Project Zircon is well under way and the consortium plans to start production within the next four years. The car will be more expensive than a £250,000 Rolls-Royce and would be the consummate luxury model, full of wood and leather and entirely made and funded in Britain.
It is likely to be built on a site between Cardiff and Swansea and will bring 700 jobs to the South Wales region. Consortium members are thought to have contacted the Welsh Development Agency to discuss financial aid. Professor Garel Rhys, head of automotive studies at Cardiff Business School and one of the world’s foremost motor industry experts, has carried out early feasibility studies.
Models costing more than the price of a three-bedroom house are rolled out every month by carmakers. Such demand for cars in the motoring stratosphere has encouraged Project Zircon, and Prof. Rhys believes that it can tap into a niche for a purely British car, powered by a British-made engine and with no backing from a foreign multinational. Although Bentley and Rolls-Royce are still made in Britain, they are owned by German companies: Bentley by Volkswagen and Rolls-Royce by BMW.
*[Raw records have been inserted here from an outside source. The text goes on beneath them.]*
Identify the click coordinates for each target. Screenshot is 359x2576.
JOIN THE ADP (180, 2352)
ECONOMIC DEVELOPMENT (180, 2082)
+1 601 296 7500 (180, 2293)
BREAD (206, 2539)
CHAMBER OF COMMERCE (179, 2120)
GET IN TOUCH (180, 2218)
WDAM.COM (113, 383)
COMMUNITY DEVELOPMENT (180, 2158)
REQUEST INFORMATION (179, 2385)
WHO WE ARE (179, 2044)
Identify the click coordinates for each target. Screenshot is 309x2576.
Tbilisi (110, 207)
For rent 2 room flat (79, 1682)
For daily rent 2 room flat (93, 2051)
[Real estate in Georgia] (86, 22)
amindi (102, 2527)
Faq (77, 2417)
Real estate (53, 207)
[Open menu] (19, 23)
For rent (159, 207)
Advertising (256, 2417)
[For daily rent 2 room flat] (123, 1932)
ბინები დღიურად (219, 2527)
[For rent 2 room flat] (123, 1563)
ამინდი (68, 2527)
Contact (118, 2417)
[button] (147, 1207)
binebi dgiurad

Professor Rhys told The Times: "Project Zircon is a well-funded project and stands a very good chance. The idea is to have a car that distils the old characters of Rolls-Royce and Bentley which have been lost, so it will be a direct descendant of the models that made those names famous. It will be the most expensive car on sale and, in the beginning, the design and personality of the car will have to define its image, but it is a very exciting idea for Wales and the British car industry."
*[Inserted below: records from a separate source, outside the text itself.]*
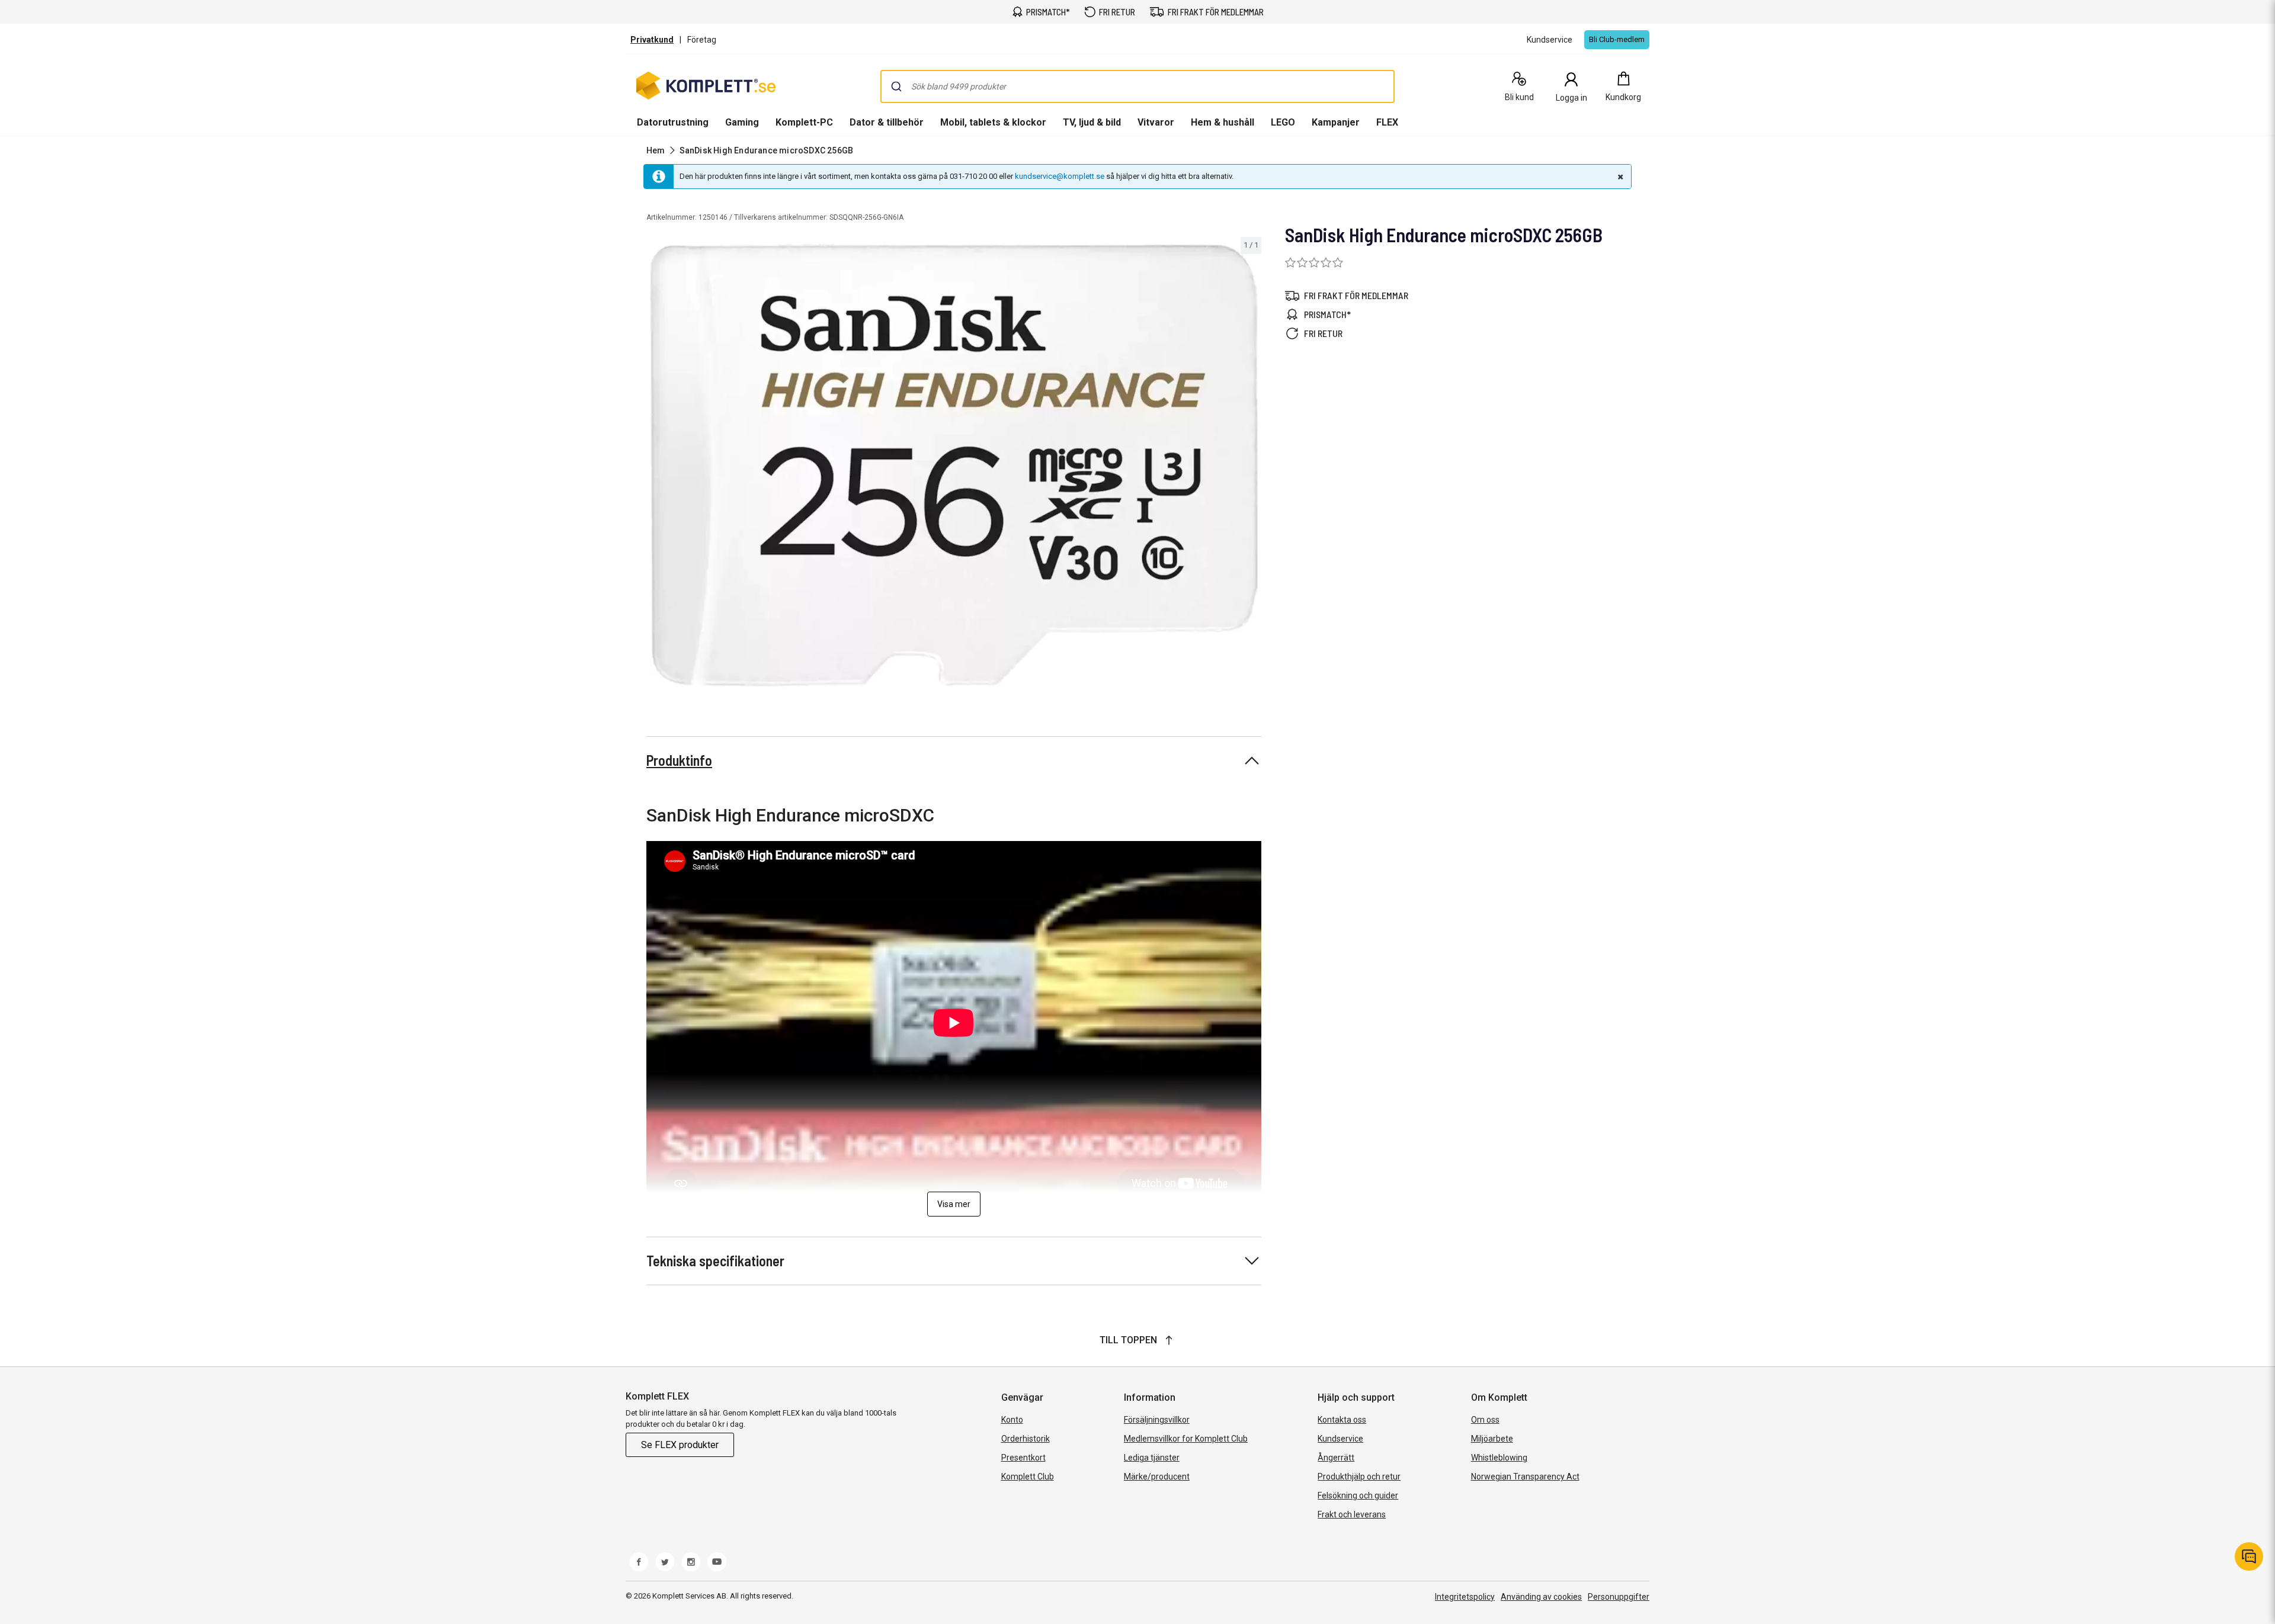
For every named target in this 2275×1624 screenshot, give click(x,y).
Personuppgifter (1618, 1596)
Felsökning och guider (1358, 1495)
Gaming (742, 122)
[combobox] (1137, 86)
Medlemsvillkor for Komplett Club (1186, 1438)
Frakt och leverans (1352, 1514)
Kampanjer (1336, 122)
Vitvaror (1156, 122)
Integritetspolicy (1465, 1596)
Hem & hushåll (1222, 122)
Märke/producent (1157, 1476)
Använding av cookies (1541, 1596)
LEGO (1283, 122)
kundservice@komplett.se (1059, 176)
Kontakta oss (1342, 1419)
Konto (1012, 1419)
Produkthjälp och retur (1359, 1476)
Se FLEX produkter (680, 1444)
How quickly Project Zircon will have a car ready to join the stable of expensive British thoroughbreds already on the market remains to be seen. The Germans and Italians make supercars but it appears that the cachet of a British badge has not tarnished, even after years of crisis and the handover of Britain’s mass producers to multinationals making world cars designed in studios in Stuttgart and Tokyo.
Prof. Rhys says that makers on the Continent and in the US lost their ability to make super-luxury cars as far back as the 1930s. "The umbilical to the great cars of the past was never broken here But we have never lost our skills and abilities in making true luxury and performance cars, and companies outside Britain have recognised that. That is why Volkswagen and BMW went to Bentley and Rolls-Royce to find their highest-level models and why luxury and performance cars remain a true British strength."